The Future is Long

Julian Temple’s The Future is Unwritten is his 2-plus hours-long valentine to Joe Strummer. The love for an artist that motivates filmmakers to shoot a documentary on the subject seems to blind them to length as they scrutinize the life in great detail. Fortunately, the lead singer for the Clash’s story merits the treatment because his life’s journey had a fairly epic scope. He was born a diplomat’s son to some degree of privilege, but he reinvented himself first as a busker, then as a squatter, then as a punk, then as a rock ‘n’ roll star, then as the humbled star who had become everything he despised. Finally, with the Mescaleros and free of the baggage of the Clash, he found the music and way of life that it sounds like he was born to make.

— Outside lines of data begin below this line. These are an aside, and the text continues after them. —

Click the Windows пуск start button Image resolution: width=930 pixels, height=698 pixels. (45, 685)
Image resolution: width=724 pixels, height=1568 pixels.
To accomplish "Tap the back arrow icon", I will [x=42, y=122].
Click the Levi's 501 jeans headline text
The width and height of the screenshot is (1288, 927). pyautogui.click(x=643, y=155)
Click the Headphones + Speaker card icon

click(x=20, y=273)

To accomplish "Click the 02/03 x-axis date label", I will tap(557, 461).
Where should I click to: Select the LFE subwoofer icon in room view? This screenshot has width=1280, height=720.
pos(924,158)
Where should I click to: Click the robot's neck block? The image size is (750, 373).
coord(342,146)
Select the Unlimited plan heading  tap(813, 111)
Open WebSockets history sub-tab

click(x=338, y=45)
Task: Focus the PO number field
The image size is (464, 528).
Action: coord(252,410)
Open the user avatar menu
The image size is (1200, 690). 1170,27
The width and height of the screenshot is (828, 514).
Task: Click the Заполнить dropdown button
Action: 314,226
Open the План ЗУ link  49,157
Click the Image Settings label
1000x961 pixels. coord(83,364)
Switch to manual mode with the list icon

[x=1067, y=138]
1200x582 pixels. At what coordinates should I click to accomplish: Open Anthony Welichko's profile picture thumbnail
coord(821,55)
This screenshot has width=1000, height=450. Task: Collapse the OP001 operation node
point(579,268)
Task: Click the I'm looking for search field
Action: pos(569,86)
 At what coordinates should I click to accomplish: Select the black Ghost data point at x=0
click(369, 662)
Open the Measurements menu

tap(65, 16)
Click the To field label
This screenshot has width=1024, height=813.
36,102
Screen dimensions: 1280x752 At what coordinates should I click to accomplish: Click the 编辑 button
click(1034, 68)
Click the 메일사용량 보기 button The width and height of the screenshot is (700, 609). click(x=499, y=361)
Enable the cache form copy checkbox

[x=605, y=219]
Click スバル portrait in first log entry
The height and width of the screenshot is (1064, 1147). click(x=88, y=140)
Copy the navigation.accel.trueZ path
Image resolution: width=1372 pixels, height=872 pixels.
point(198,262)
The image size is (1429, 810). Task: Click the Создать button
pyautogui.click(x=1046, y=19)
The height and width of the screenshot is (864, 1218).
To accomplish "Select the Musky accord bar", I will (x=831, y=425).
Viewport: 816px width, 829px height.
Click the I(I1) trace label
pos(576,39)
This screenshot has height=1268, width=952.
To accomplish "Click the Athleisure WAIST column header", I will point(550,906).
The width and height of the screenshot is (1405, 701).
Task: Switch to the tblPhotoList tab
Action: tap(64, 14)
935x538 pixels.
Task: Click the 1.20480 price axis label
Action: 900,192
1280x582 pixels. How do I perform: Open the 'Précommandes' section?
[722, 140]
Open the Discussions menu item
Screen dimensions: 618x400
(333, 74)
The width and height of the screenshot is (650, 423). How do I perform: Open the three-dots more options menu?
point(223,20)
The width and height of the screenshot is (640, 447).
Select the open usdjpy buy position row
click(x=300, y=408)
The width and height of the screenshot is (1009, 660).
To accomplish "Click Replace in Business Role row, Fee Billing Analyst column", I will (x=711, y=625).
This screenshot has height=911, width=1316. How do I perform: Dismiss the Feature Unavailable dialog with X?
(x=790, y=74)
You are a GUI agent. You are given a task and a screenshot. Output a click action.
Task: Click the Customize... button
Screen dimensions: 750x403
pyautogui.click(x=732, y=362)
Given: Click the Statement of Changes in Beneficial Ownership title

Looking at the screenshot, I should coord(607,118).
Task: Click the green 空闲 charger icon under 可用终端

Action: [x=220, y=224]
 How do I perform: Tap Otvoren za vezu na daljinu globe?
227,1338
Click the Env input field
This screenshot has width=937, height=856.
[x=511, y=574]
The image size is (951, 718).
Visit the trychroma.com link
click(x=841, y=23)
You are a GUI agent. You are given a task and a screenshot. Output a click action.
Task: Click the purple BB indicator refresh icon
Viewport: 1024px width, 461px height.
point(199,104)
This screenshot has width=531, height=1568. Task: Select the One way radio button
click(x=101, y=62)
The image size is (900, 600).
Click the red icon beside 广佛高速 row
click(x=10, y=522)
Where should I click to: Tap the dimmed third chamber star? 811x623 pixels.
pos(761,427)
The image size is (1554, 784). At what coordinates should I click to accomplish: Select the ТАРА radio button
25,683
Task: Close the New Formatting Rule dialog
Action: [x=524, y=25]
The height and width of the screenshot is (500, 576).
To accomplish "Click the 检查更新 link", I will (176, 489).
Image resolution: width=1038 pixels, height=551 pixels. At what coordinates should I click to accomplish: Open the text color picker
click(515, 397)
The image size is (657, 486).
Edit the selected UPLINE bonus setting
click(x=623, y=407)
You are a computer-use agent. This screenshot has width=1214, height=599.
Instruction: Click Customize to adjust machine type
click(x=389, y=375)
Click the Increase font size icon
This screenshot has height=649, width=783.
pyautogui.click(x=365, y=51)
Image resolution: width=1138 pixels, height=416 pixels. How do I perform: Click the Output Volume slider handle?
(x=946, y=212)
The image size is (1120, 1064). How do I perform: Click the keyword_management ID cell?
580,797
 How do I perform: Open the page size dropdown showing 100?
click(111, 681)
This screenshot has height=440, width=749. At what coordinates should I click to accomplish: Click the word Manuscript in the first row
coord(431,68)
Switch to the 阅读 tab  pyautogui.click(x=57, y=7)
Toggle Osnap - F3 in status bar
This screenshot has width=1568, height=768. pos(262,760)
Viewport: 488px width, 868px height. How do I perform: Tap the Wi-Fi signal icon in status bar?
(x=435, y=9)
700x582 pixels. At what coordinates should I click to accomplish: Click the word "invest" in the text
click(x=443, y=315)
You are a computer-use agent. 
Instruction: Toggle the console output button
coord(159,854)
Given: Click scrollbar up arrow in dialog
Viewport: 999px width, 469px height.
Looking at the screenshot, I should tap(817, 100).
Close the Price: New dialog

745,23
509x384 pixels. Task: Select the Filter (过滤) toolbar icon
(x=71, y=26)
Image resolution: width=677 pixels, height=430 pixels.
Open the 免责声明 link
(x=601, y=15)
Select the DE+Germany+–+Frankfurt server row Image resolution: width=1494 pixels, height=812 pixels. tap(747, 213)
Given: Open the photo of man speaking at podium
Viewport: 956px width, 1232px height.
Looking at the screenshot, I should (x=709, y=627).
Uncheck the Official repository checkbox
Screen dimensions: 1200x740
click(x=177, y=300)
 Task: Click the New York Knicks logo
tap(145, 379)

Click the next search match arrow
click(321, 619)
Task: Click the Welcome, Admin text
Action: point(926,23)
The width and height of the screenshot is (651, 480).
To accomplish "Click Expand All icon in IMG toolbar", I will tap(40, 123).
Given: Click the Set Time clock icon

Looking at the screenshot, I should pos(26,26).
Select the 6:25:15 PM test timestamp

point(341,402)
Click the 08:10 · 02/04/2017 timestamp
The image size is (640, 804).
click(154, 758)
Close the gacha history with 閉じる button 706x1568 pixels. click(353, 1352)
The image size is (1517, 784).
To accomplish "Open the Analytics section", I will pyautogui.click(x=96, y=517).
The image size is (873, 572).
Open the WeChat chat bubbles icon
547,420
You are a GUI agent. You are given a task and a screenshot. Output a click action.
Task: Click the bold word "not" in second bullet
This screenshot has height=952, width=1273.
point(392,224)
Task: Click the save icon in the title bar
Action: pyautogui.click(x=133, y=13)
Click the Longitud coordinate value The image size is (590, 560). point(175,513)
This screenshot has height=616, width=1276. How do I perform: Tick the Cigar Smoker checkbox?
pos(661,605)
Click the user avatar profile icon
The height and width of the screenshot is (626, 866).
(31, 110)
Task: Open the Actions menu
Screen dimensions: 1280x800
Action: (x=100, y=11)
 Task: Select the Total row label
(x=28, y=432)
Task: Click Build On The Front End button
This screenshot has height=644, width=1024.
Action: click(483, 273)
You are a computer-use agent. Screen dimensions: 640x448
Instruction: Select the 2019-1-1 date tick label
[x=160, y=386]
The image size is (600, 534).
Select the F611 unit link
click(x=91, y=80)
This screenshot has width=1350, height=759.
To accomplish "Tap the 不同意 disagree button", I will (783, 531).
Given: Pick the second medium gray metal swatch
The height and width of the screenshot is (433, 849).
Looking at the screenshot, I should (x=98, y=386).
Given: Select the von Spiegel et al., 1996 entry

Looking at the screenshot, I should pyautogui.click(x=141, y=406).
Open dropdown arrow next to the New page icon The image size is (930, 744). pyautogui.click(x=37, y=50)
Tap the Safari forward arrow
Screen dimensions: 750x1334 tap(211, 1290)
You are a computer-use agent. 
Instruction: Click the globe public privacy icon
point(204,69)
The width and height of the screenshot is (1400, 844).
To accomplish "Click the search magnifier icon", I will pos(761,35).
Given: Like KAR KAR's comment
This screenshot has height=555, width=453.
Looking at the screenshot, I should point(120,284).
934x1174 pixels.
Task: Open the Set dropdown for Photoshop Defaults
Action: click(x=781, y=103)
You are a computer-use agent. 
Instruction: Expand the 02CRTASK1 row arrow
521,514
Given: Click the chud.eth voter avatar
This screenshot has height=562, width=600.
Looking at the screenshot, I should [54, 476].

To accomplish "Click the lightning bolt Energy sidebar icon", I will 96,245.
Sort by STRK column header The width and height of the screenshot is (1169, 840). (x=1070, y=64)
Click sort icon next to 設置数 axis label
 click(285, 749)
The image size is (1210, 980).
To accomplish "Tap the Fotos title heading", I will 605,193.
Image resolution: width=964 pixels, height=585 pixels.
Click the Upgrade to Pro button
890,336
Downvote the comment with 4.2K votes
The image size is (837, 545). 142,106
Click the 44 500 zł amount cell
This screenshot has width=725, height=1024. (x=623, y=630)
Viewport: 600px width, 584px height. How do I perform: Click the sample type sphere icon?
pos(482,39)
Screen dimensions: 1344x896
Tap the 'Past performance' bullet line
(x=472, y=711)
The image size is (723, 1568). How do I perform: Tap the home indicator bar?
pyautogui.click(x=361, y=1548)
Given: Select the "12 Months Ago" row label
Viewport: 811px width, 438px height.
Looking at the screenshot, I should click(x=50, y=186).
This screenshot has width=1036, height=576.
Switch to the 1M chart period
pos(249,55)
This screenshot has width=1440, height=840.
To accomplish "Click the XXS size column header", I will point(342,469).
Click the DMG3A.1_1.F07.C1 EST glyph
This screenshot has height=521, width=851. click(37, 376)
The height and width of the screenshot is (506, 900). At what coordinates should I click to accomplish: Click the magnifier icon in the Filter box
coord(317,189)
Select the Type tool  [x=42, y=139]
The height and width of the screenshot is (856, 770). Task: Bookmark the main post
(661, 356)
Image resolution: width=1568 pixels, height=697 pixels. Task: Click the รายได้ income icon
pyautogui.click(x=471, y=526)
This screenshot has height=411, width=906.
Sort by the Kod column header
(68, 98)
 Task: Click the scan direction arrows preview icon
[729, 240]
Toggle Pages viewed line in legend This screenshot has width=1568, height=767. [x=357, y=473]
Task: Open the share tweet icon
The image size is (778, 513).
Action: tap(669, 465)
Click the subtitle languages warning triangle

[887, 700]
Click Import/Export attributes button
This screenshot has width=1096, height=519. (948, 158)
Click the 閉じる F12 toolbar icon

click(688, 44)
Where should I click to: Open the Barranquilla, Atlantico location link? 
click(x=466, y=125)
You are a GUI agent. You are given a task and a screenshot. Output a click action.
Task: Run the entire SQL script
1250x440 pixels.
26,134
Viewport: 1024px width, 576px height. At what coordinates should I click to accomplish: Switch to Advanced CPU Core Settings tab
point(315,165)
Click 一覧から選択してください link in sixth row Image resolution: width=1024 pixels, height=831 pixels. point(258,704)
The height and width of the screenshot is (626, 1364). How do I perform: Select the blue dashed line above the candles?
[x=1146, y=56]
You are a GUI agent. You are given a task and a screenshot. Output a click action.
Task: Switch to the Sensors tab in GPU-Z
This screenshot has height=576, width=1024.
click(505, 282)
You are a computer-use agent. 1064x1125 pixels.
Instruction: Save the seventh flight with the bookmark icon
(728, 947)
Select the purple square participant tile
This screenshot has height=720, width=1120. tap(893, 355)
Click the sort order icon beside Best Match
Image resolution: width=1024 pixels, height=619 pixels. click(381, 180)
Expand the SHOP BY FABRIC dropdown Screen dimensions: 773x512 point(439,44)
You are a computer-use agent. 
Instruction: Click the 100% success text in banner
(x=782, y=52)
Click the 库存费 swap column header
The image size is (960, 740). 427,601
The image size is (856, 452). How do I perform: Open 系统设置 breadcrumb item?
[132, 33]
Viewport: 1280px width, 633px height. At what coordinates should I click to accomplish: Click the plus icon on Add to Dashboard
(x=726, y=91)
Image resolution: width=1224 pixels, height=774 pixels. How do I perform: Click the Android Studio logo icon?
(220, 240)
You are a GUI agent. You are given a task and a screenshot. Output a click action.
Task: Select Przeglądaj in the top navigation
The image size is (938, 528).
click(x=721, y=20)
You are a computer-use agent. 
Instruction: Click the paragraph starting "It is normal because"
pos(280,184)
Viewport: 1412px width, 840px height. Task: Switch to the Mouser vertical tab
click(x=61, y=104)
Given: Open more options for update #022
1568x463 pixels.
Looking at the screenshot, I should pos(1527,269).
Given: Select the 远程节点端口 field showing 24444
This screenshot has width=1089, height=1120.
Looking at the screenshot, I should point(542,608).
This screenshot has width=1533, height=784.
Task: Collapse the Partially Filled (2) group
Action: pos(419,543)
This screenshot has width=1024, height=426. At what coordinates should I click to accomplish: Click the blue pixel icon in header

Because Strummer has become a cult figure since his death, Temple’s decision to film interviews with those who knew him at a bonfire across the river from Manhattan seemed particularly resonant. It also echoed the communal theme of his days with the 101’ers and the rejuvenating circle he established at Glastonbury. Temple treats Strummer as a spiritual figure, but that doesn’t tempt him to shine him up as St. Joe. There’s hilarious, drunken footage of him and Mick Jones, surpassed only by a passage during which Topper Headon was so loaded he couldn’t untie his shoes.